Print the items below exactly, beginning at the line that contains "Open the カテゴリー dropdown list" and stopping after the line that contains "pyautogui.click(x=335, y=366)".
— BEGIN GIVEN RECORDS —
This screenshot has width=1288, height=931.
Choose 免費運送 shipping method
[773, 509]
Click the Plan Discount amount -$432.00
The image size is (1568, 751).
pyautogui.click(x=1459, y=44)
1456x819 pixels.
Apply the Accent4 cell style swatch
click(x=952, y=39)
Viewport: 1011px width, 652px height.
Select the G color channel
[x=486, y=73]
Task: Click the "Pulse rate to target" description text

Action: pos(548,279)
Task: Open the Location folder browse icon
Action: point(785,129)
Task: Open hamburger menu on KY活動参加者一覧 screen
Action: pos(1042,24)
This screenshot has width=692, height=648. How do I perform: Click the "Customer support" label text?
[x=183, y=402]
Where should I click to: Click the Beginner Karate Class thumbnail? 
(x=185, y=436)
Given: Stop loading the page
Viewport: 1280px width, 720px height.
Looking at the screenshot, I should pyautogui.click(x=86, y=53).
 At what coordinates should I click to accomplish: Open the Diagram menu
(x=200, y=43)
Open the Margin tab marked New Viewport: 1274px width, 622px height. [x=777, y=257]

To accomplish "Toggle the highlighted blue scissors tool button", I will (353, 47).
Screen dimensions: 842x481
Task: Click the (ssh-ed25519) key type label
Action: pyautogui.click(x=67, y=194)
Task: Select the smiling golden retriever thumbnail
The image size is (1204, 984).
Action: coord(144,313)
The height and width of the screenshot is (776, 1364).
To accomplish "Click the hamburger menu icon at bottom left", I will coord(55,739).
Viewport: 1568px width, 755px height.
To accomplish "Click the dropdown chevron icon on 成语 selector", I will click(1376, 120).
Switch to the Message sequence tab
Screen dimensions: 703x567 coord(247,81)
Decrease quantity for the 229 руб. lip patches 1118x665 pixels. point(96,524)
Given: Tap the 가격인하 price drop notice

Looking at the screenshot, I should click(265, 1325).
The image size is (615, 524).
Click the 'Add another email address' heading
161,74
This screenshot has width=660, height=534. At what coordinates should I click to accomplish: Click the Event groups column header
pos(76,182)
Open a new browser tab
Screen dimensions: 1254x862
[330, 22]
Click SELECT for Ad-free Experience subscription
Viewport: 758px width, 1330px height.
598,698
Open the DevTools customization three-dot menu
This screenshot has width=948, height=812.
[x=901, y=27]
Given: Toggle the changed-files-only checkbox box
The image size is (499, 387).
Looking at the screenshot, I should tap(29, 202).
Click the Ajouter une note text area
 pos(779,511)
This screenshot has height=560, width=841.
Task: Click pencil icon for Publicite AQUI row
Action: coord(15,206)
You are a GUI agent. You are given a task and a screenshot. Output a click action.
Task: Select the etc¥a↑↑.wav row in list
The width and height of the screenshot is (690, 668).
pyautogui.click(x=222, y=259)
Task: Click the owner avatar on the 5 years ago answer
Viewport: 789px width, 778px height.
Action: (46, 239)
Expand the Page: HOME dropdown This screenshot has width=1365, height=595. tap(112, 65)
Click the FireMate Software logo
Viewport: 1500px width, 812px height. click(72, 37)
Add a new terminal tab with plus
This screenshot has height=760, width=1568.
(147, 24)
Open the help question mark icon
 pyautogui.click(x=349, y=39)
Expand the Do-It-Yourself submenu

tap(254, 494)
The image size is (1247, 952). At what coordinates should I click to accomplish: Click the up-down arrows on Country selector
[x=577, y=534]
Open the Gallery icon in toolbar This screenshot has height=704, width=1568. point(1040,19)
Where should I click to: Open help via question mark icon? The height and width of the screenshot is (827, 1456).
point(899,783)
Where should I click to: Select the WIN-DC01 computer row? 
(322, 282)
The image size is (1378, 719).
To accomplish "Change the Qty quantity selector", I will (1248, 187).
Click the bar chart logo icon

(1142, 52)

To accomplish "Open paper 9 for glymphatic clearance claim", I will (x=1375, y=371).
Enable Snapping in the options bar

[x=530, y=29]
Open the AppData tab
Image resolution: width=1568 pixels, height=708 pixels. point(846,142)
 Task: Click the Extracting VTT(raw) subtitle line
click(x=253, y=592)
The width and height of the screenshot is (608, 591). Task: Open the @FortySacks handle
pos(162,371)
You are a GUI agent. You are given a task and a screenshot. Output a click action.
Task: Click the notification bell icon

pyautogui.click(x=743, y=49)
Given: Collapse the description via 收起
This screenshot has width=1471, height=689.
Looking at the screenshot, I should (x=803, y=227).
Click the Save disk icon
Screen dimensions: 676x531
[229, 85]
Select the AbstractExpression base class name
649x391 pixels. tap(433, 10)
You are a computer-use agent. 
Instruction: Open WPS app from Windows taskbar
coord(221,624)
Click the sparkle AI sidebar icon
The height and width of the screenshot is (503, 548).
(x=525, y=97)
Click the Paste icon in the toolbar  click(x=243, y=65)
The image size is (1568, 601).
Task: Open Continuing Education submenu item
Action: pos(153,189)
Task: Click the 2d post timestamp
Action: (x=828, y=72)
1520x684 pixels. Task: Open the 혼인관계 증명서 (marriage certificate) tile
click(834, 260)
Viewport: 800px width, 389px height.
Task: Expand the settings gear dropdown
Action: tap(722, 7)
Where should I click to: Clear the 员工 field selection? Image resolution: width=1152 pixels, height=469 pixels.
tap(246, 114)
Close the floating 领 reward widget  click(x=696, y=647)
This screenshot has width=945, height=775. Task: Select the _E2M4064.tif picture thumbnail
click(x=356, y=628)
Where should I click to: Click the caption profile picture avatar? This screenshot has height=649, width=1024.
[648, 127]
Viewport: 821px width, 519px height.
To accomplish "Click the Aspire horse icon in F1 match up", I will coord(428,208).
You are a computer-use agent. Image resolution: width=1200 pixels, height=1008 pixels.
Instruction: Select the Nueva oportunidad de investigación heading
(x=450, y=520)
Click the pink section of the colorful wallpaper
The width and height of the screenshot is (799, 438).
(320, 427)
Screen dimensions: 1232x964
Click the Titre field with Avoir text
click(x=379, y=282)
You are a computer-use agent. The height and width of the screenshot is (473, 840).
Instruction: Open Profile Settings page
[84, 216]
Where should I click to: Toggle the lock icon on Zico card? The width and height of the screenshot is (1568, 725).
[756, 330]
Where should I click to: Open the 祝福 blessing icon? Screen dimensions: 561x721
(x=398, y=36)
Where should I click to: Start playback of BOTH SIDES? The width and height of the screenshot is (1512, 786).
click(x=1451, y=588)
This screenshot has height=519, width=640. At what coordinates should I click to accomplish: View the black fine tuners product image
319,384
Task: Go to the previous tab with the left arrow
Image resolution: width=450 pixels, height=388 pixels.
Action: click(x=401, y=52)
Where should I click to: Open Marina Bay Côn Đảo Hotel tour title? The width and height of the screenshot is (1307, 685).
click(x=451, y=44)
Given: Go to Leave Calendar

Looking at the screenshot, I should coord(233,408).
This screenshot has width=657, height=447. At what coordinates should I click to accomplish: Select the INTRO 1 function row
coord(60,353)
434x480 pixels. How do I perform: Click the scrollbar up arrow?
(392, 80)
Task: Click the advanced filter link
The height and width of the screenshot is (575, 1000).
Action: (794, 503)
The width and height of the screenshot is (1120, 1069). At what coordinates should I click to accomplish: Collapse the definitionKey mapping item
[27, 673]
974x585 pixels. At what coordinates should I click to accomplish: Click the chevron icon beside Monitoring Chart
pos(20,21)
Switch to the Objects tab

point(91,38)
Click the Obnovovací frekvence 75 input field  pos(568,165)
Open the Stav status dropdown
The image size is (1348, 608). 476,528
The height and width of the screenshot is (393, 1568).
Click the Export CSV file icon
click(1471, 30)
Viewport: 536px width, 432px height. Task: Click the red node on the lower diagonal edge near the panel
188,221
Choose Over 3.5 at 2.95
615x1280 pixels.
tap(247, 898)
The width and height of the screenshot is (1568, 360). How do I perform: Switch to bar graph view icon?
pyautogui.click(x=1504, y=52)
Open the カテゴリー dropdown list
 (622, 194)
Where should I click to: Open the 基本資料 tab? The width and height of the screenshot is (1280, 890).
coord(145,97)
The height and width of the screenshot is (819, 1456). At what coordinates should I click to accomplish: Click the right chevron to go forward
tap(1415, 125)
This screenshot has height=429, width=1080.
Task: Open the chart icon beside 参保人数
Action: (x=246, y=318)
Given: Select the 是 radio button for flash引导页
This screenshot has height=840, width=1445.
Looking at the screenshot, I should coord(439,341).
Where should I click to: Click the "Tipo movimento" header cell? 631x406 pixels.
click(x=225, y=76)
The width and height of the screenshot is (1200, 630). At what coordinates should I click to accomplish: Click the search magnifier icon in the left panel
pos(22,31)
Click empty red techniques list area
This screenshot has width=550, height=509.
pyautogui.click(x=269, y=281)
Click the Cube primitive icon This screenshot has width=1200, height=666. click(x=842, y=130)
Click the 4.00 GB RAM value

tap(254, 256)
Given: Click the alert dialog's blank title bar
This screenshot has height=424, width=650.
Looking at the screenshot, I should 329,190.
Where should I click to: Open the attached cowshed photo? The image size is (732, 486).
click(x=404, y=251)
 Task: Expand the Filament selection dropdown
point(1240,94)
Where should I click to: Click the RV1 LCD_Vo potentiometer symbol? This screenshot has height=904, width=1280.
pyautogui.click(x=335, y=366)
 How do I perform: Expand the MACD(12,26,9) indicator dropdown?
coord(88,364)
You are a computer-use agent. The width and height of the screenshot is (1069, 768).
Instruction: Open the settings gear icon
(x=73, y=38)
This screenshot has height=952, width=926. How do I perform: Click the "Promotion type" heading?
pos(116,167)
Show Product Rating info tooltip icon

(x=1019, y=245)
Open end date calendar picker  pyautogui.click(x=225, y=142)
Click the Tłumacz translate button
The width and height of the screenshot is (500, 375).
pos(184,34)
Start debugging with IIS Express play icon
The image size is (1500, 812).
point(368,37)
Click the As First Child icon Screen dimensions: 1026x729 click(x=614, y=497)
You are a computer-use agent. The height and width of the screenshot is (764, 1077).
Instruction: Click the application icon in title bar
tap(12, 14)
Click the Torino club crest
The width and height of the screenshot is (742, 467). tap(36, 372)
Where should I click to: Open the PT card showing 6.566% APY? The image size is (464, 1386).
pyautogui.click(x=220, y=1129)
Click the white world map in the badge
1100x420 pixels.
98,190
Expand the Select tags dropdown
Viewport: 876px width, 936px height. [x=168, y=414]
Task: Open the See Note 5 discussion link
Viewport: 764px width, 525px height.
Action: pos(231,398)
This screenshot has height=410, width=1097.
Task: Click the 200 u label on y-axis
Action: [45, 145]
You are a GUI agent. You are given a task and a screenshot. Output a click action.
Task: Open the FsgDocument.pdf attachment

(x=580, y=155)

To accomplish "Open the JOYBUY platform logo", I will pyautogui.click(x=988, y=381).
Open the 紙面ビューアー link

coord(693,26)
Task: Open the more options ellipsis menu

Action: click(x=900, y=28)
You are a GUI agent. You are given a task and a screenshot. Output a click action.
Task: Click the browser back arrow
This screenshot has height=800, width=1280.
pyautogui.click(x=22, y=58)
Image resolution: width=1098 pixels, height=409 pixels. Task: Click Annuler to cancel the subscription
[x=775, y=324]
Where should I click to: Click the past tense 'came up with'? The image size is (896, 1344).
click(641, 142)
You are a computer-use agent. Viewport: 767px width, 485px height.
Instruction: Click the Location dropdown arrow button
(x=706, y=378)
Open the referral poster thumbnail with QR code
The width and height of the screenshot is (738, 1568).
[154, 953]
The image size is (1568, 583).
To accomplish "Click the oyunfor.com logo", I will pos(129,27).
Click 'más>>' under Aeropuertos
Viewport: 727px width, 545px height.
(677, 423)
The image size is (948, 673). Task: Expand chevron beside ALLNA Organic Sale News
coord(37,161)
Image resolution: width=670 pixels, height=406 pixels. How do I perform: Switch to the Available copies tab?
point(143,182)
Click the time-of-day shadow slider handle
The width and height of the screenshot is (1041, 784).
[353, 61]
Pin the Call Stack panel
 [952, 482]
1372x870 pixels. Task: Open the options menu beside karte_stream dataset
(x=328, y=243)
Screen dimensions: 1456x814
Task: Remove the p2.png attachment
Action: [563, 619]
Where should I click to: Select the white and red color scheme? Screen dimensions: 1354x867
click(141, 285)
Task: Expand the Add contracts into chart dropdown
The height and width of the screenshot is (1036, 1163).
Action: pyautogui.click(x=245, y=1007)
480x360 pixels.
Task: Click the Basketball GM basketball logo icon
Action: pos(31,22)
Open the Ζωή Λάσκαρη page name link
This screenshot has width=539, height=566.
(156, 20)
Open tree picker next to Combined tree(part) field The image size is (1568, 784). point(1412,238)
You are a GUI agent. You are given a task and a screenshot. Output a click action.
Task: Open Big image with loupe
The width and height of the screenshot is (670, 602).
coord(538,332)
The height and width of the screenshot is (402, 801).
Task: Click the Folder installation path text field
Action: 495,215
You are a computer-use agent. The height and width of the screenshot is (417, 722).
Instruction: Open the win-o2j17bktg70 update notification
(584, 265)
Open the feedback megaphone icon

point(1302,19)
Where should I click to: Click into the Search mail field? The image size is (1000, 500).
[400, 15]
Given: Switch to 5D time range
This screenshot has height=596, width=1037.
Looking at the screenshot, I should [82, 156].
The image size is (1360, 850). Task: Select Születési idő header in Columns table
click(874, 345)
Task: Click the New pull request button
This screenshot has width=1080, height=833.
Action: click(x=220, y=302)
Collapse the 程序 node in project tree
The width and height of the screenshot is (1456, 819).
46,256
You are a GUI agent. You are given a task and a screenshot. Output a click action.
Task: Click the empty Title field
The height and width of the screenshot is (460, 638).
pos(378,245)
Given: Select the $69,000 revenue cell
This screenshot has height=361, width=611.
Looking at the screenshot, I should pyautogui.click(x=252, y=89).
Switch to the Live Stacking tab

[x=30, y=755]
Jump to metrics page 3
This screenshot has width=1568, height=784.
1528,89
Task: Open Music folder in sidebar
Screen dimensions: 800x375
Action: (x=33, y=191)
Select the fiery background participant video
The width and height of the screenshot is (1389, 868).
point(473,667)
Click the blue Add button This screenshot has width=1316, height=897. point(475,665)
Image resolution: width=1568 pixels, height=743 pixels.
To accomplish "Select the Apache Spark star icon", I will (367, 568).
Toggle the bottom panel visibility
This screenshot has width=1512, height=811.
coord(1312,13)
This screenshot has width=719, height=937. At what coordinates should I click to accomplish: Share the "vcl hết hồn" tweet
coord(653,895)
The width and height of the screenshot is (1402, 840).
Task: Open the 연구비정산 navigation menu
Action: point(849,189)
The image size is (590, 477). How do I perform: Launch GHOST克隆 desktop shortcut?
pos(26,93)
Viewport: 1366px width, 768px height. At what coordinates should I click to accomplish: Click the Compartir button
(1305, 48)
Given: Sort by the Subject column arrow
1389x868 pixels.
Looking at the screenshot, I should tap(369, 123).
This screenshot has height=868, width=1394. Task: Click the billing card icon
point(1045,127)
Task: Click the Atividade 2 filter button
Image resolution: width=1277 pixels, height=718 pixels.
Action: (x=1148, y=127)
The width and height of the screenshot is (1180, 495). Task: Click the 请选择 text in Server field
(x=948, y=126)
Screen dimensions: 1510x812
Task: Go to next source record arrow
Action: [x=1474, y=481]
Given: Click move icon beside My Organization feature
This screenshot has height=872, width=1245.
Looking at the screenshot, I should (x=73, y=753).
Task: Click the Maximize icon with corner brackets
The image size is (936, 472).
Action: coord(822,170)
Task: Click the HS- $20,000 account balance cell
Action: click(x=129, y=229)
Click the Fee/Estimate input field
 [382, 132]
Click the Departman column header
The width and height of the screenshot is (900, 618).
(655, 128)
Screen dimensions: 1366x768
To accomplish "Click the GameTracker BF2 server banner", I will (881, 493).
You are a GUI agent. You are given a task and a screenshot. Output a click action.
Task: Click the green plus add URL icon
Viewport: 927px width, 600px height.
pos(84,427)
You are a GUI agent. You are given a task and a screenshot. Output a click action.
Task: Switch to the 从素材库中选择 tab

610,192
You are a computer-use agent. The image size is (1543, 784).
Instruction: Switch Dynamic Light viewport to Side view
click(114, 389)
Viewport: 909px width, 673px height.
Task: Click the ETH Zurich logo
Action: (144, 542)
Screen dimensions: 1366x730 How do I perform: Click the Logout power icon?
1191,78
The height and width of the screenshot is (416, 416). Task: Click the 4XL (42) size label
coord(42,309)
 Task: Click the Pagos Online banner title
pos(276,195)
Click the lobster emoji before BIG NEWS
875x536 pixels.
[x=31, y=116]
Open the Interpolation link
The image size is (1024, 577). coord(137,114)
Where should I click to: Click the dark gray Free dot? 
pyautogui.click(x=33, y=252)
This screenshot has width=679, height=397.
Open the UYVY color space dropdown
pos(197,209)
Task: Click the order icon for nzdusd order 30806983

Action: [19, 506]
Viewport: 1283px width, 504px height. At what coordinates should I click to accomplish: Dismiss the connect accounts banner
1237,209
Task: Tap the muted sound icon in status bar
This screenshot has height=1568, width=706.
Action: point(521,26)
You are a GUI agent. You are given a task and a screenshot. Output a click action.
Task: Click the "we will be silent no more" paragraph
— END GIVEN RECORDS —
## RIGHT ANSWER
Open the カテゴリー dropdown list
 (622, 194)
Where should I click to: Open the 基本資料 tab? The width and height of the screenshot is (1280, 890).
coord(145,97)
The height and width of the screenshot is (819, 1456). At what coordinates should I click to accomplish: Click the right chevron to go forward
tap(1415, 125)
This screenshot has height=429, width=1080.
Task: Open the chart icon beside 参保人数
Action: (x=246, y=318)
Given: Select the 是 radio button for flash引导页
This screenshot has height=840, width=1445.
Looking at the screenshot, I should coord(439,341).
Where should I click to: Click the "Tipo movimento" header cell? 631x406 pixels.
click(x=225, y=76)
The width and height of the screenshot is (1200, 630). At what coordinates should I click to accomplish: Click the search magnifier icon in the left panel
pos(22,31)
Click empty red techniques list area
This screenshot has width=550, height=509.
pyautogui.click(x=269, y=281)
Click the Cube primitive icon This screenshot has width=1200, height=666. click(x=842, y=130)
Click the 4.00 GB RAM value

tap(254, 256)
Given: Click the alert dialog's blank title bar
This screenshot has height=424, width=650.
Looking at the screenshot, I should 329,190.
Where should I click to: Open the attached cowshed photo? The image size is (732, 486).
click(x=404, y=251)
 Task: Expand the Filament selection dropdown
point(1240,94)
Where should I click to: Click the RV1 LCD_Vo potentiometer symbol? This screenshot has height=904, width=1280.
pyautogui.click(x=335, y=366)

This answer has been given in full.